Les clés de la vie

Jean-Pierre Han

4 septembre 2010

in Critiques

5 clés de Jean-Paul Wenzel. Mise en scène de l'auteur. Théâtre du Lucernaire à Paris. Jusqu'au 9 octobre à 21 heures.

Mais quels temps vivons-nous donc ? Retrouver Jean-Paul Wenzel, homme de théâtre complet, auteur, metteur en scène, directeur de troupes, puis de CDN (avec Olivier Perrier à Montluçon), acteur, pédagogue, que sais-je encore… le retrouver dans la plus petite salle du Lucernaire comme un jeune débutant, pour un spectacle de trois francs six sous pour ce qui concerne sa production s’entend, est à la fois surprenant (sur les mœurs théâtrales) et réjouissant au fond. Désir et amour du théâtre toujours chevillés au corps comme aux premiers temps, Wenzel nous livre avec un immense bonheur 5 clés commandées par la Comédie de Saint-Etienne en 2006, et écrites pour les comédiens de l’école. 5 clés ou cinq dialogues autonomes certes, mais comme le seraient les cinq doigts de la main.
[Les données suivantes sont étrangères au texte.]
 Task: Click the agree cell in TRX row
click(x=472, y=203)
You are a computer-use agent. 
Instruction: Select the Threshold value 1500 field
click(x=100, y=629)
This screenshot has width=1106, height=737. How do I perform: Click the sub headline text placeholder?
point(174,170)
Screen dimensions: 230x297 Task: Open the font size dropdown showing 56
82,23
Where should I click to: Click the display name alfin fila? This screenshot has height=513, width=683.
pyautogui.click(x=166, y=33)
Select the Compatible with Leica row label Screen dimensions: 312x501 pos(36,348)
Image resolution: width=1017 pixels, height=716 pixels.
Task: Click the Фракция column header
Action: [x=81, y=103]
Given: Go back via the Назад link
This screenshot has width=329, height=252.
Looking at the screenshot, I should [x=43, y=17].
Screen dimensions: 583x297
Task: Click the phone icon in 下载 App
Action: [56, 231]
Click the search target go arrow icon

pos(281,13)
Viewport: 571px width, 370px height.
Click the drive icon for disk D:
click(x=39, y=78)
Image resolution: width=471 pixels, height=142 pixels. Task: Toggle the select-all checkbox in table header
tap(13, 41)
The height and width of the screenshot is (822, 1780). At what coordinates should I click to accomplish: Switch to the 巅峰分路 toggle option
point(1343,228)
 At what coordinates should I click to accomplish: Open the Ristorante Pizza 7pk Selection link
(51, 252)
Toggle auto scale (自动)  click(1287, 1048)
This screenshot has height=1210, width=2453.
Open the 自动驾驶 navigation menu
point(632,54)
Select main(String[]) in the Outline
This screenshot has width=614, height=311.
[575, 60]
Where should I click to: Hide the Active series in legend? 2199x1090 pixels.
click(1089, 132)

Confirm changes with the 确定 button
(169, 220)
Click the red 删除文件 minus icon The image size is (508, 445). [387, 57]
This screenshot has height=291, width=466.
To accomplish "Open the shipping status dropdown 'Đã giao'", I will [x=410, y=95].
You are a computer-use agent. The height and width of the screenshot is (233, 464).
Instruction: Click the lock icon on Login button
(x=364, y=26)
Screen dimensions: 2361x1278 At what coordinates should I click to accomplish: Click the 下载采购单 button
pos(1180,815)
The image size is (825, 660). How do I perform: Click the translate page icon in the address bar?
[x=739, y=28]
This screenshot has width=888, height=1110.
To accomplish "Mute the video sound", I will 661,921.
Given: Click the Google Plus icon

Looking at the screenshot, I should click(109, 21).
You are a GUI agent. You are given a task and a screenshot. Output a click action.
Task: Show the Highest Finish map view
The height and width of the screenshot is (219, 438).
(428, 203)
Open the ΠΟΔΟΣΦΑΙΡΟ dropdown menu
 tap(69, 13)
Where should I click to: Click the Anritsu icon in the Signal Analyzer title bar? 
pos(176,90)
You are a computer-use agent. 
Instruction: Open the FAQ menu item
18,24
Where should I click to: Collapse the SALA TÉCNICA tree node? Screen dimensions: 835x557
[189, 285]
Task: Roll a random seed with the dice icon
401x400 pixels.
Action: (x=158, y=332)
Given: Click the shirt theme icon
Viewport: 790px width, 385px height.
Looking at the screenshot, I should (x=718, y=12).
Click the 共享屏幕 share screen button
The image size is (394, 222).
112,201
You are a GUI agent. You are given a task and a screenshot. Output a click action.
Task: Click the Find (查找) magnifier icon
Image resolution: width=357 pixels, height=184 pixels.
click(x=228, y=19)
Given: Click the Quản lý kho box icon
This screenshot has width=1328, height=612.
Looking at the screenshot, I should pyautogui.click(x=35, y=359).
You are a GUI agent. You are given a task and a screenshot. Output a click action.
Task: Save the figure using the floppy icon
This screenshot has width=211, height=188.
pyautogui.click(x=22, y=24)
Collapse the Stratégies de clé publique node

Car l’on retrouve dans ces courts dialogues la même qualité d’écriture, la même aptitude de l’auteur à peindre les émois de l’âme humaine qui ont fait le succès de sa première œuvre, Loin d’Hagondange qui, en près de quarante ans, a plusieurs fois fait le tour du monde. Sa peinture est sans apprêt ni fard, mais sans méchanceté aucune non plus. Fine et précise, elle pèse à tout instant de son poids d’humanité. Il y a là une véritable grâce si peu coutumière de notre temps rempli de bruit et de fureur. C’est merveille que Jean-Paul Wenzel ait repris à son compte ces 5 clés (en vérité quatre ici, la cinquième étant, selon ses dires, à chercher en nous !) avec sa propre équipe composée de Jade Duviquet, Thibault Vinçon, sa fille Lou, lui-même intervenant avec la même mesure, la même subtile discrétion que dans son écriture, lors d’un des quatre dialogue proposés. Toute la distribution joue d’ailleurs sur le même registre tout en finesse, tout en discrétion : c’est toute la palette des sentiments humains qui est ainsi évoquée dans une progression qui va des premiers émois de l’adolescence (Une odeur de chapelle) à l’entrelacement du désir et de la mort (La trêve), en passant par les troubles d’identité (L’intruse) et les blessures de la vie (Horizon incertain), le tout sur « quatre planches et pas grand-chose » comme disait Roger Vitrac. Ah ! le doux poison de la vie…

Jean-Pierre Han

  • 5 clés est publié aux Éditions Lansman (La Comédie de Saint-Étienne). 58 pages, 9 euros.